Let's see, what else.  Oh my!  Nudist sunbathing in Geraldton!  I also find this pretty out there, for 1957.  Who would have thought that the local tabloid rag in this little town would have been so risque?
 


And now, moving away from salacious gossip, some useful advertising... for asbestos.  We've just spend three grand having all the asbestos in our old addition removed by men in white suits with rolls of black plastic.  There was a shitload of it.  Cheap, readily available and totally indestructable, it formed the fabric of so many Australian suburbs over the second half of the twentieth century.

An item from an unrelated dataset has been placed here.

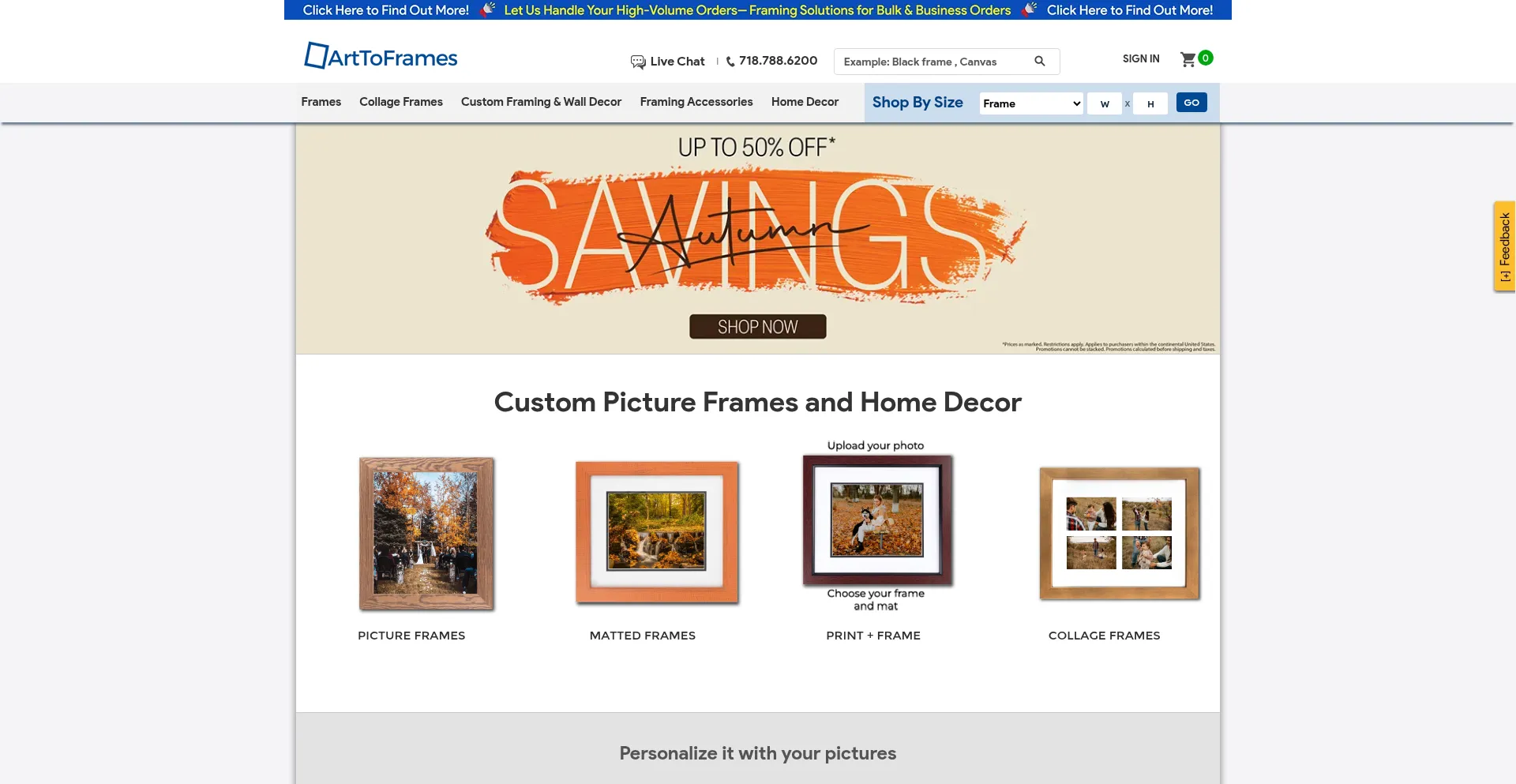Click the ArtToFrames logo
The height and width of the screenshot is (784, 1516).
(381, 56)
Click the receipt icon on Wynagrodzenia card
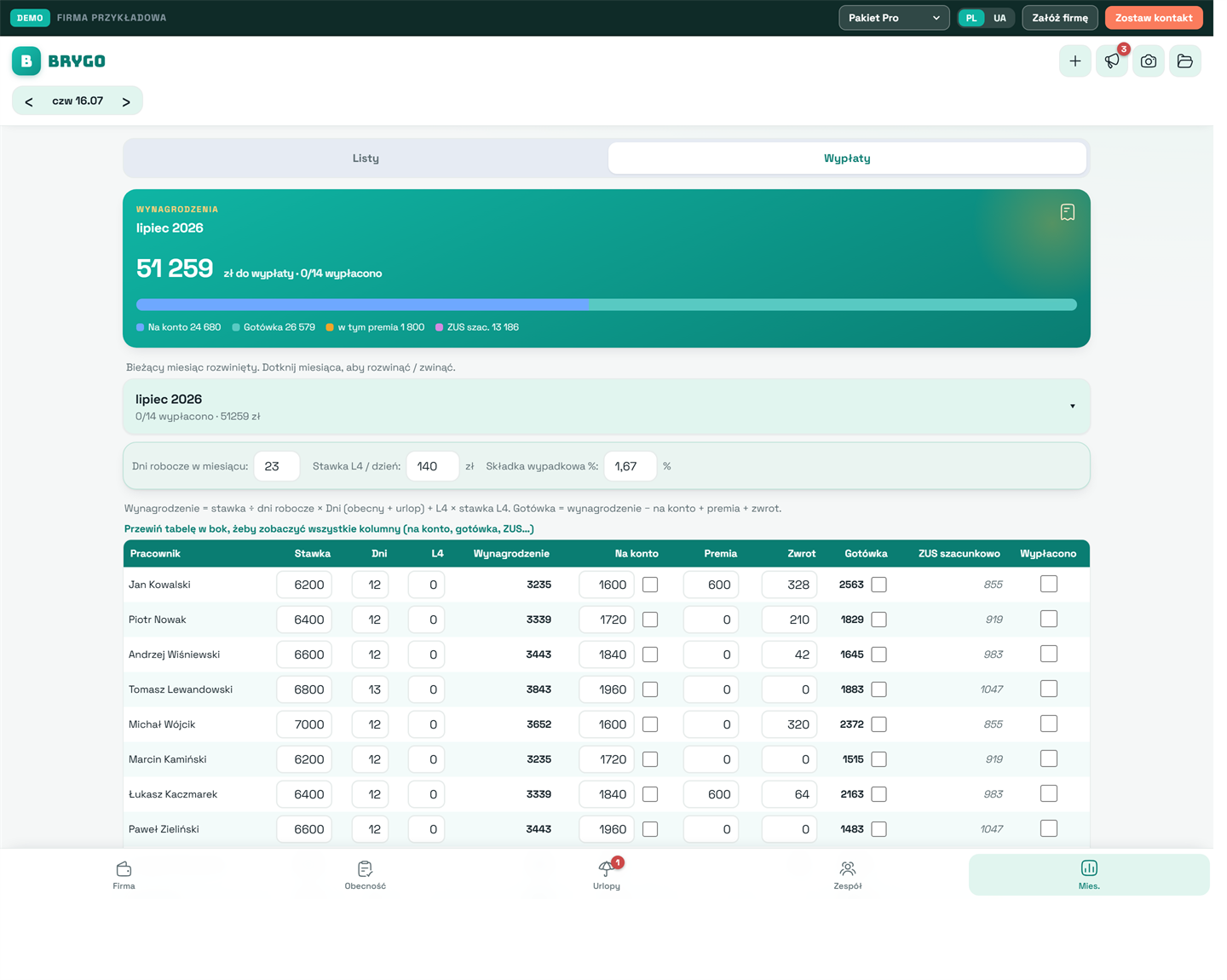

Now James Hardie Industries face the wrath numerous courtcases and responsibility for many deaths in Australia, from the illnesses associated with asbestos mining and use. 
 
I was glad to see the back of it, as the ute travelled off down the lane, to deposit it in landfill somewhere.  Oh dear.

29.10.13

Ground Zero

Demolition is now complete. The guy is in with his bobcat today to clear away the final debris of our house's rear.   The lavvy was the only thing left by the time he arrived this morning.  As you can imagine, there has been lots of great photo opportunities with the below, which I won't share.

I've been sifting through the soil which was underneath the stumps, the builder thinks I'm mad.  There are lots of little fragments of packaging and other ephemera which are like clues and DNA to the past life of this house and its inhabitants. 

 
I've also been taking photos from this vantage point below nearly every day.  My plan is to do a time lapse series of the old coming down and the new going up.  Given the drip-drip approach to our building budget, that is going to be one hell of a file, if I take one every day.


You can see the old kitchen wall, which would have been original to the house, whereas the section to the right which housed a dining area and bathroom were added in the 50s.  When we were pulling it apart we found a load of newspaper rolled up to fill gaps from 1957.  More on that later.